Les opérations de vote pour les élections législatives algériennes du 2 juillet ont débuté au sein de la communauté nationale établie à l’étranger, conformément au calendrier fixé par l’Autorité nationale indépendante des élections (ANIE). Au total, 854 285 électeurs inscrits hors du pays sont appelés aux urnes, sur un corps électoral national de 24 millions 727 041 électeurs. Douze sièges de l’Assemblée populaire nationale (APN) sont réservés à la diaspora, contre huit lors de la précédente législature.

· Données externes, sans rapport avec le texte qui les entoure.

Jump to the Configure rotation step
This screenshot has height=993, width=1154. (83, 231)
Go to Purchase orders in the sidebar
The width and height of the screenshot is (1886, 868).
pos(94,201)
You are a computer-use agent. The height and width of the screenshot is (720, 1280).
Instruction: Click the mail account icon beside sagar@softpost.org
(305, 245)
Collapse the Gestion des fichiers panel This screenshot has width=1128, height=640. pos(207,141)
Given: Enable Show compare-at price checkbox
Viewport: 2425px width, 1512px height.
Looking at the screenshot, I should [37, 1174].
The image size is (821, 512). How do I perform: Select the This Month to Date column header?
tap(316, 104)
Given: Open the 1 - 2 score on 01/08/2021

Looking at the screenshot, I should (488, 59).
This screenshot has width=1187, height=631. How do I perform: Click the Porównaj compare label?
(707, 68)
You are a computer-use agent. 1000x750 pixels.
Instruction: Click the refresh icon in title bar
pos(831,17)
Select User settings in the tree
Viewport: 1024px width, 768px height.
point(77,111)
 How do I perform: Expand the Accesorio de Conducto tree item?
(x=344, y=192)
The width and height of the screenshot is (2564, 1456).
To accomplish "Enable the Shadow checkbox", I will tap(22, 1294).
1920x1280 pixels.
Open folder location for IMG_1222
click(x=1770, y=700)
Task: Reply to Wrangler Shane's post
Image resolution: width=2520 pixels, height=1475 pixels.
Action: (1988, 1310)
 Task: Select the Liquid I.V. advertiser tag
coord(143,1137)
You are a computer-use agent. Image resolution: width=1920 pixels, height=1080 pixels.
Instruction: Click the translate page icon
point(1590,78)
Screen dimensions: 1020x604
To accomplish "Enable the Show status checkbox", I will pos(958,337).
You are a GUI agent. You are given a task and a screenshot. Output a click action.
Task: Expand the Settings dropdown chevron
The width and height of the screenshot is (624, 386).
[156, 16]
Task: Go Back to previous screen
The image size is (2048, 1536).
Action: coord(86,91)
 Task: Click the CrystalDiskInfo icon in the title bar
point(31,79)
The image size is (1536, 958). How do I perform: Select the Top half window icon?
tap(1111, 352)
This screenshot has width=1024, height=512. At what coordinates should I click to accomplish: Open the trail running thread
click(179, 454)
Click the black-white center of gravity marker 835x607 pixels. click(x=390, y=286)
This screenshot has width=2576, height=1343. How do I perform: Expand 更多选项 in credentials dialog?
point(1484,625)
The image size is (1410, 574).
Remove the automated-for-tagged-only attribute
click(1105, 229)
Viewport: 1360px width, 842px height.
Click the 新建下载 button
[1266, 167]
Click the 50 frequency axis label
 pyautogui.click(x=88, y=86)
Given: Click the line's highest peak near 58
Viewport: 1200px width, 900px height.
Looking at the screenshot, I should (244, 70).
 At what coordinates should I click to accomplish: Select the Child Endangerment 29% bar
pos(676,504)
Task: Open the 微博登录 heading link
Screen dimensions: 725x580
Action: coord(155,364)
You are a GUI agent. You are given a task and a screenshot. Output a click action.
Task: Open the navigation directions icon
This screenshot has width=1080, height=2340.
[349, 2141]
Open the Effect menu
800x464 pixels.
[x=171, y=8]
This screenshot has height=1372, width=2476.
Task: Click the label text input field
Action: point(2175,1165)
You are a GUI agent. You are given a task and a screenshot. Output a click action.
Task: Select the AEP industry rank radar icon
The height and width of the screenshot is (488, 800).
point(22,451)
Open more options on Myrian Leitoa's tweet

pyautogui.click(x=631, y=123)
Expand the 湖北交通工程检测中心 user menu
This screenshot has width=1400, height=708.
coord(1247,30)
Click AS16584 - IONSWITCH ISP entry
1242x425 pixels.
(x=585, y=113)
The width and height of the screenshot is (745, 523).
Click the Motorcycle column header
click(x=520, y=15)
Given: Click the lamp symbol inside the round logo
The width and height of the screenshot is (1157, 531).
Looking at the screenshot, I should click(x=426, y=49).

Selon l’ANIE, 66 listes de partis politiques et de candidats indépendants sont en lice pour ces sièges. Les opérations de vote ont notamment commencé en Tunisie, en Italie, en Belgique et au Luxembourg. Les bureaux de vote resteront ouverts quotidiennement de 8h00 à 18h00 jusqu’au 2 juillet, avec une prolongation jusqu’à 20h00 le jour du scrutin afin de faciliter la participation. La législation électorale autorise également le vote par procuration, sous certaines conditions, auprès des représentations diplomatiques et consulaires.
Les autorités électorales soulignent que la campagne menée auprès de la diaspora s’est appuyée à la fois sur des déplacements des candidats et sur les plateformes numériques. En Tunisie, 15.126 électeurs sont inscrits et répartis entre les consulats d’Alger à Tunis, au Kef et à Gafsa. L’Italie relève, pour sa part, de la huitième circonscription électorale de la diaspora, coordonnée depuis Madrid et couvrant quatorze pays d’Europe du Sud et de l’Est ainsi que la Turquie.
Sur le territoire national, la campagne électorale s’achève ce dimanche à minuit, avant le début de la période de silence électoral. À l’approche du scrutin, les principales formations politiques ont multiplié les appels à une forte mobilisation des électeurs, le taux de participation constituant l’un des principaux enjeux de ces élections.
La secrétaire générale du Parti des travailleurs (PT), Louisa Hanoune, a plaidé pour la défense des droits et des libertés ainsi que pour un élargissement de l’espace médiatique. Le premier secrétaire national du Front des forces socialistes (FFS), Youcef Aouchiche, a appelé les citoyens, notamment les jeunes, à participer massivement au vote afin de contribuer à la vie politique.
De son côté, le président du Rassemblement pour la culture et la démocratie (RCD), Atmane Mazouz, a présenté les législatives comme une étape de consolidation de l’État de droit, tandis que Tahar Benbaïbeche, président d’El-Fadjr El-Djadid, a défendu un programme axé sur la jeunesse, l’éducation et la lutte contre la consommation de drogues.